まあ、10年も真ん中の相棒が不在ともなれば、否が応にも自分の性別を自覚させられますしね。おしっこをする時にも、しゃがんで致しますし……
既に立ち小便は懐かしい遠い思い出です。ものは試しにと小さい頃に一度やってみましたけど、『女子が立ち小便などはしたない!』とかなんとか、春姉にこっぴどく怒られてしまったのであります。
それに最近では胸がしこってきてムズ痛いのです。特に先っぽが…… これは所謂、精神は肉体に引っ張られるということなのかも知れませんね。
でもこれで、春姉と二人でイチャコラして過ごせた百合色のモラトリアムも終了ということですか…… まあ、百合は浮気には入りませんので、これからも続けるつもりですけどね!
そうではなくて、私の婿取りの話でしたね。ふーまい? 私は誰? 私は尼子晴久の娘の玉。性別は女。出雲で戦国大名の尼子家の当主なんぞやっております。当たり前ですけど、私が尼子の当主ですから嫁には行けませんので、婿を取る必要があります。

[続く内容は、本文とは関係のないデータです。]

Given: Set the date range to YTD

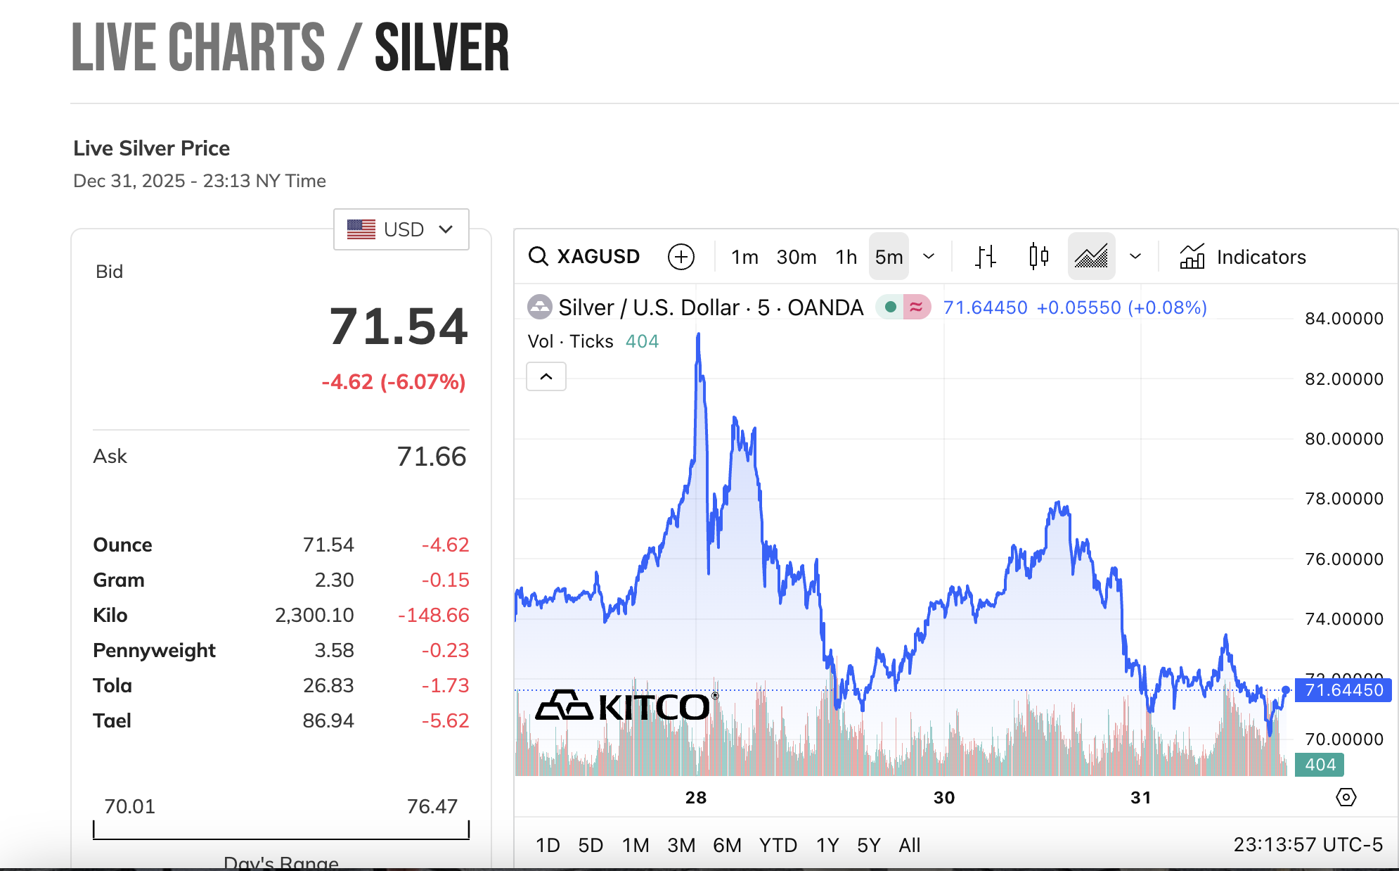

これが、公人としての私の立場なのです。では、私人としての私の立場はどうかといいますと…… ブッブー! 残念でしたー! 大名の子作りに私人としての立場なんてありませんから! この時代では家と家とを結ぶ政略結婚が基本なのですから。
尼子の当主の座を降りて杵築大社の巫女だけの立場に成れるのでしたら、わがままも言えるのでしょうけれども。私が当主の座に居る限りは、私には選択の自由は無きに等しいのであります。あ、誰を婿に迎えるのか選ぶ権利ぐらいはありますよ?
私が婿を取らないという選択肢は選べないのです。うむ、まさしく女は産む機械とは言い得て妙でありますよね。前世では、これを言った政治家が次の選挙で落選したとかあった気もしますがね! 尼子と毛利の絆を深める為には、人身御供が必要なのです。
まあ、この時代の武家の男に生まれて、衆道でケツを掘り掘られする仲になるよりはマシなのかも知れませんね。そう、前向きに考えでもしないと、この大事な交渉の場から脱兎の如く逃げ出したくなってしまいますしね。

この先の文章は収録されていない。